The room's television flickered with static, the coaxial cable loose where it connected to the wall. Elena had spent twenty minutes trying to fix it, as if restoring cable service might somehow restore what had broken between them. As if perfect reception could fix perfect indifference.
"You should take vitamins," David had told her three months ago, when she mentioned feeling hollow. "You're probably just deficient in something."
She'd laughed, then bought the bottles. Vitamin D, B-complex, iron supplements that stained her tongue. She'd taken them religiously, even as she recognized the absurdity of trying to vitamin-deficiency her way out of existential despair.
Another lightning strike, closer this time. The thunder followed like an afterthought.
Her phone buzzed on the table—her sister, calling to check in, probably sensing something was wrong. Elena let it ring. She wasn't ready to articulate the particular texture of this failure, the way it had happened slowly, then all at once, like most things that matter.

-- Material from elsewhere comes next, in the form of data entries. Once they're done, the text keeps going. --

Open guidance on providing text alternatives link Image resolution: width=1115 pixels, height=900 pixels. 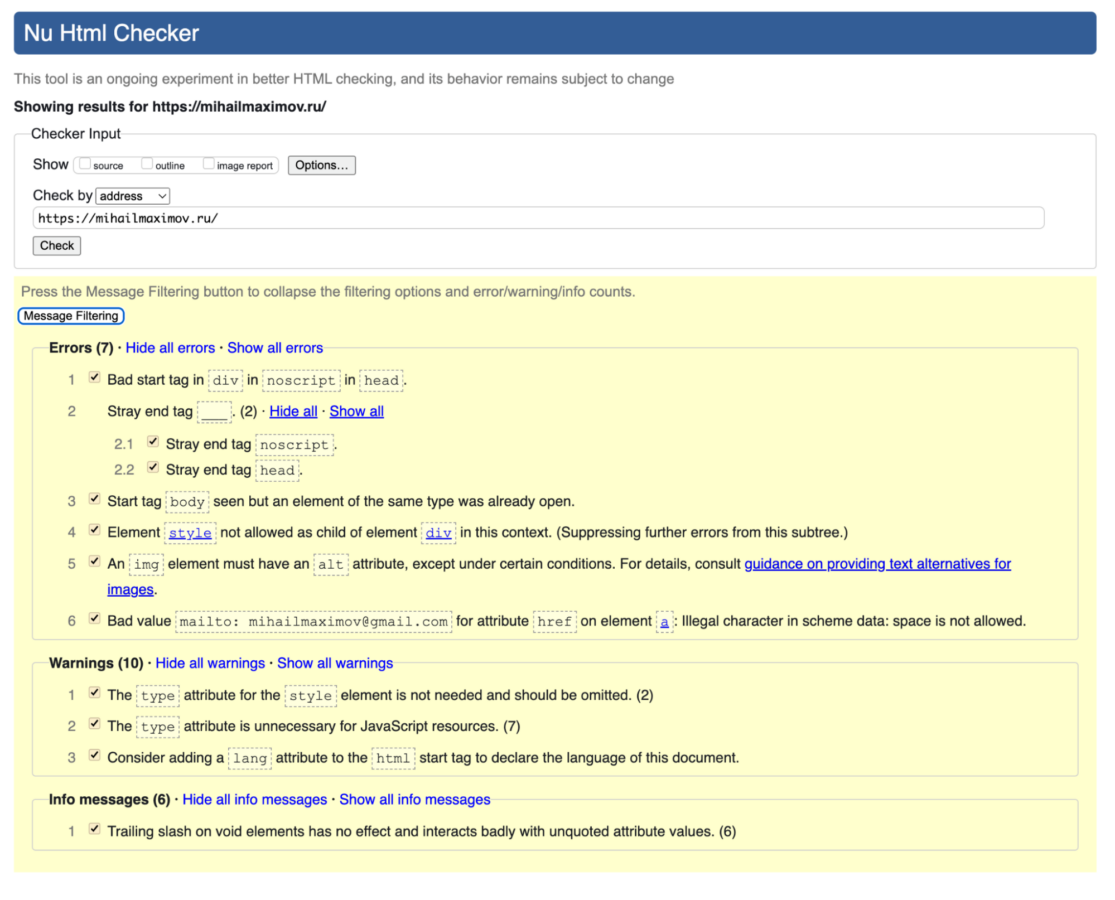point(877,564)

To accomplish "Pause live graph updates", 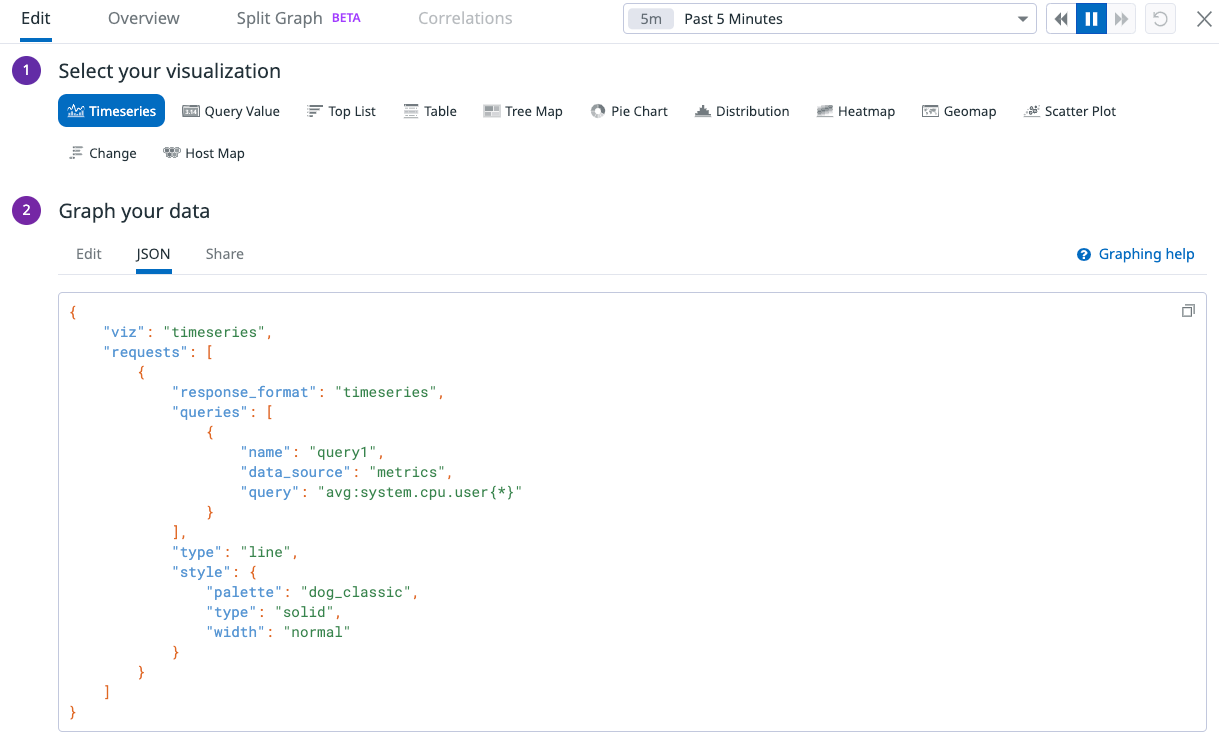I will point(1091,19).
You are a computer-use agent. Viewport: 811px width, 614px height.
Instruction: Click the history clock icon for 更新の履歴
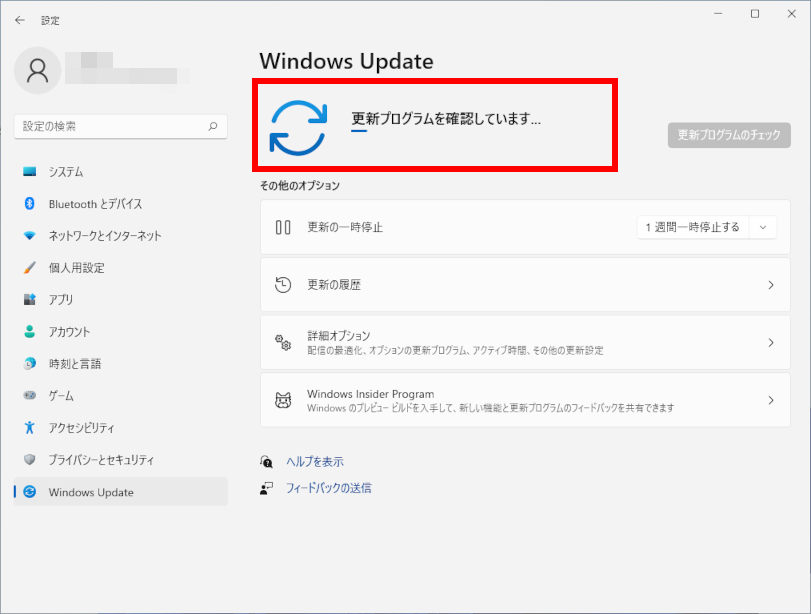click(283, 285)
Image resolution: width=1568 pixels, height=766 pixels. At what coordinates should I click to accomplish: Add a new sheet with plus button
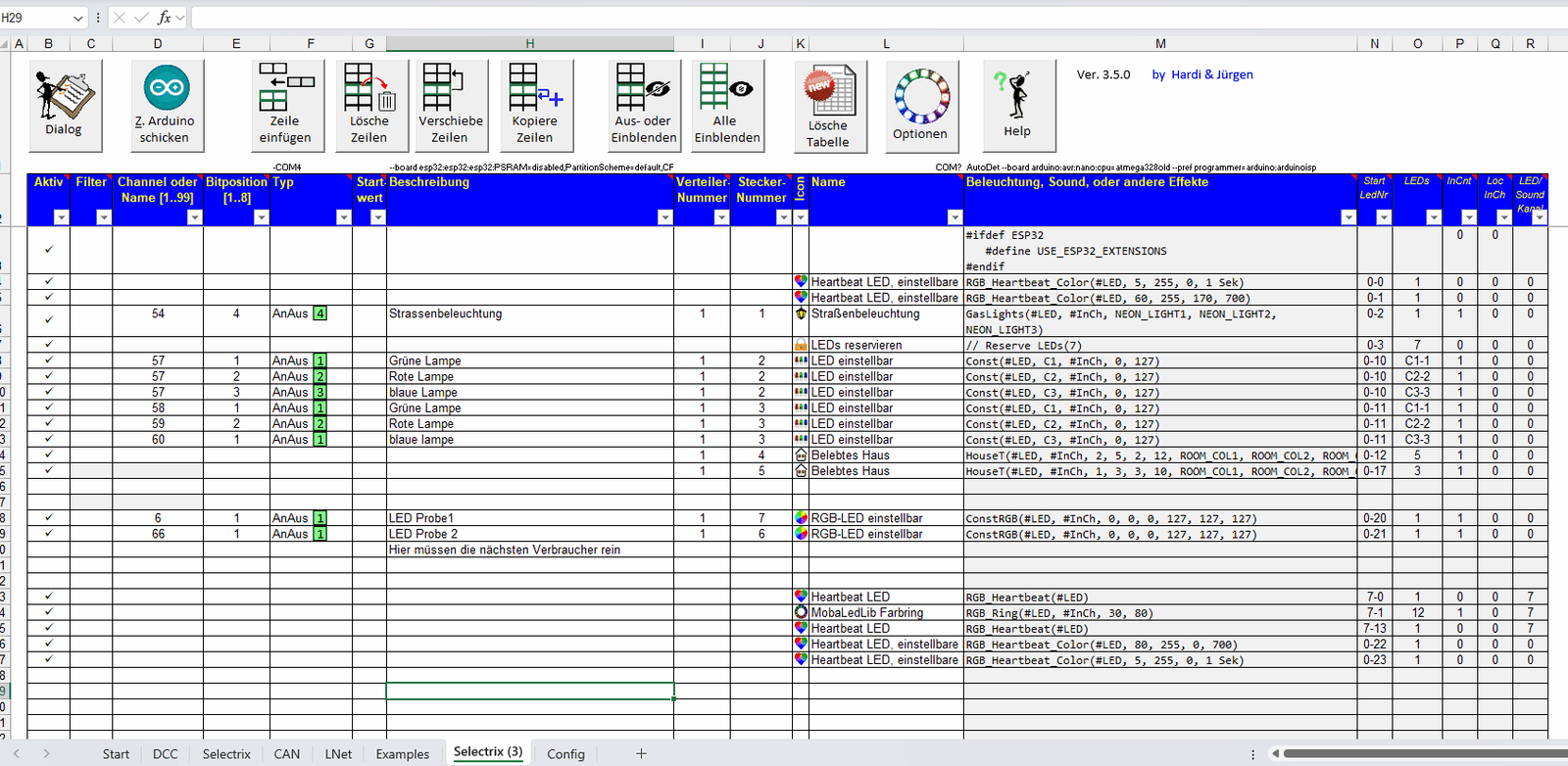641,753
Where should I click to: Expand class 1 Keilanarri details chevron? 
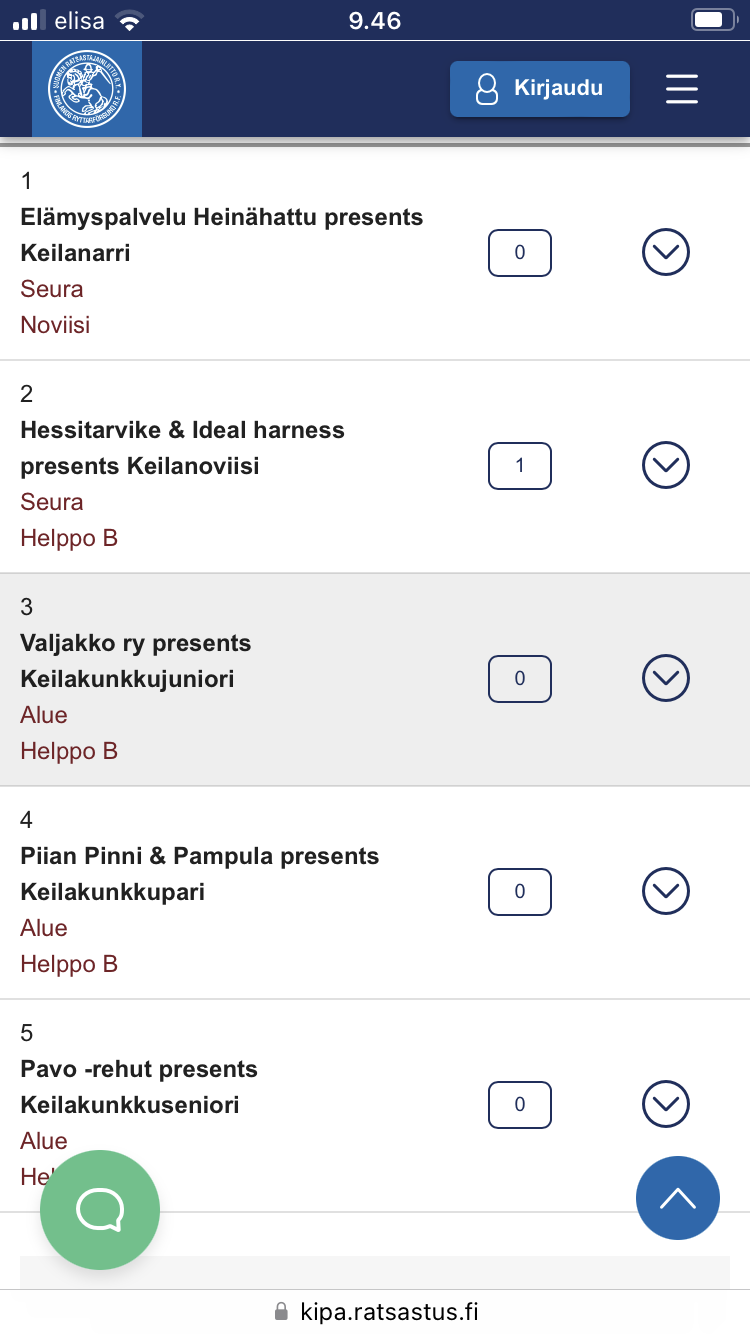coord(666,252)
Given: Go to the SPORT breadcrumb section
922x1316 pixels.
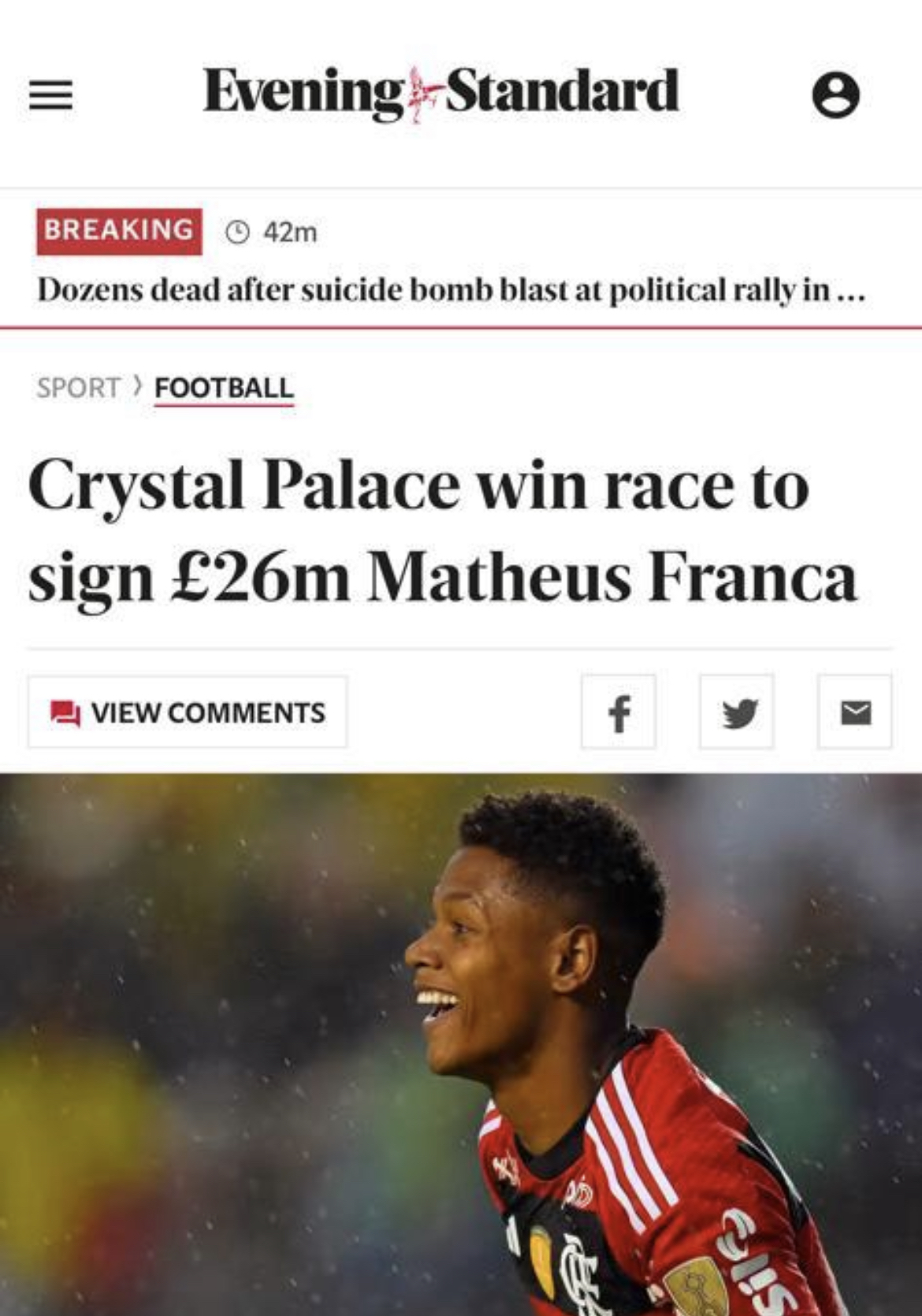Looking at the screenshot, I should [78, 388].
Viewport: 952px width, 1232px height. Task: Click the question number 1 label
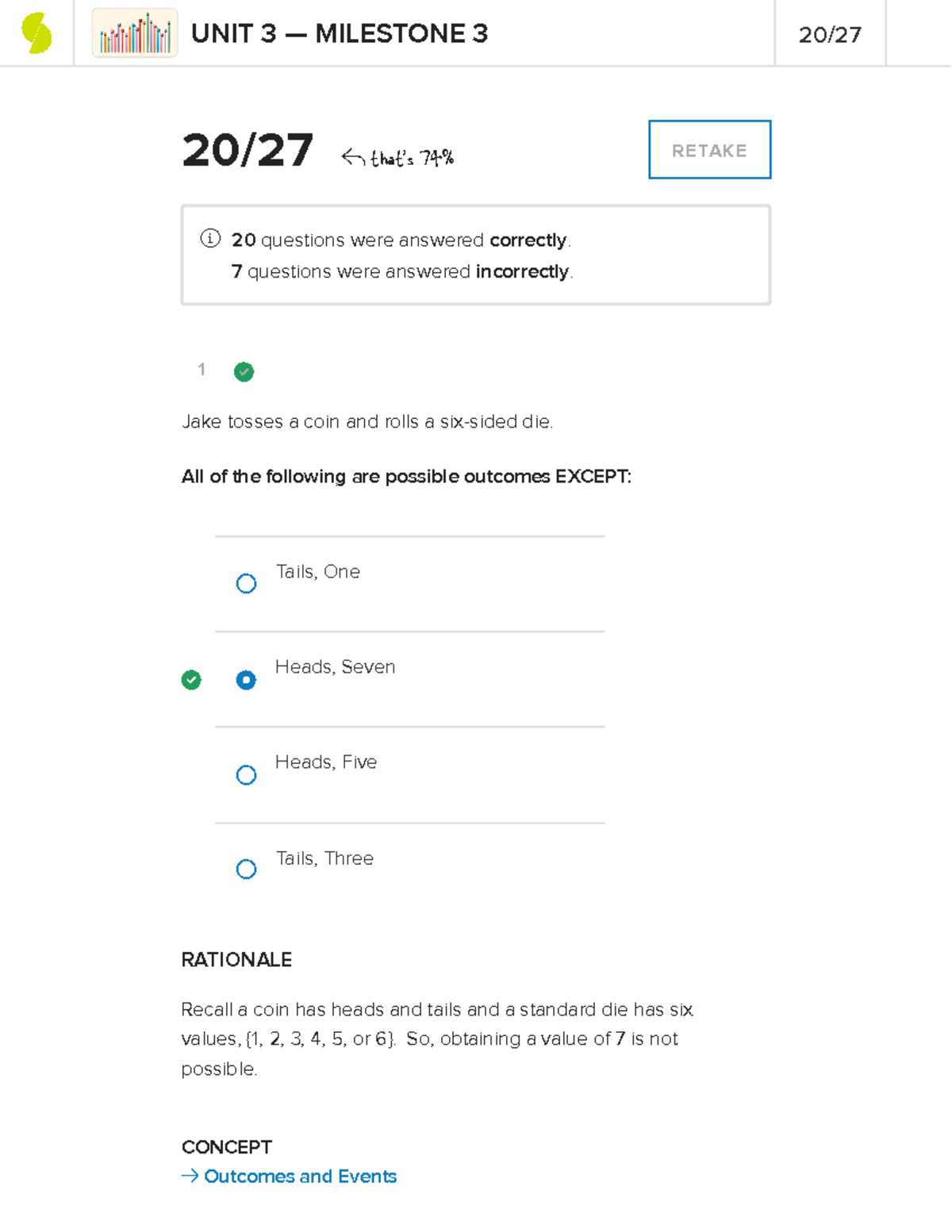pyautogui.click(x=202, y=369)
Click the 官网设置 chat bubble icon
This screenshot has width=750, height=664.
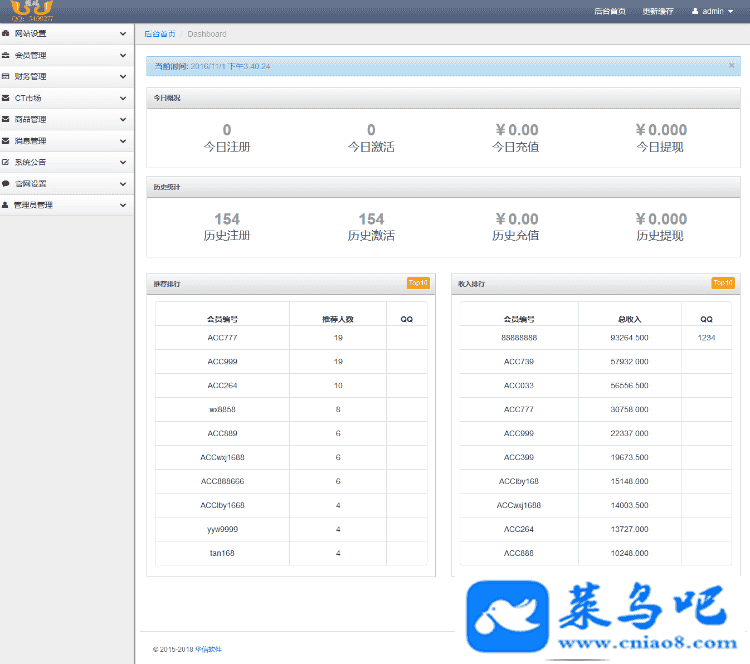pyautogui.click(x=6, y=184)
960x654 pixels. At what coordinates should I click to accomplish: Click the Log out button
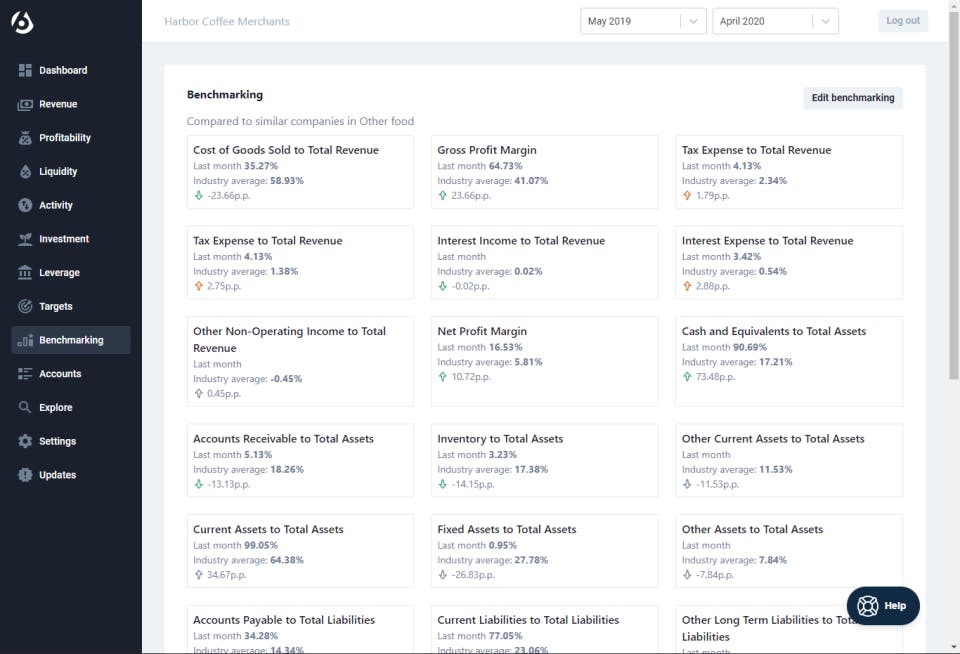coord(903,21)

David had wanted children. She'd wanted to feel something other than tired. Their incompatibilities had compounded like interest on a loan neither could afford.
She stood and walked to the sliding door, her palm print still visible on the railing where she'd been gripping it. Inside, David stirred in his sleep, murmuring something that might have been her name or might have been nothing at all.
Elena stepped into the room, the air conditioning cold against her skin. She placed her vitamin bottles on the nightstand beside him—a small offering, a quiet apology, a final act of care she couldn't sustain anymore.
Then she gathered her things, leaving the television flickering with its imperfect signal, and walked out into the storm.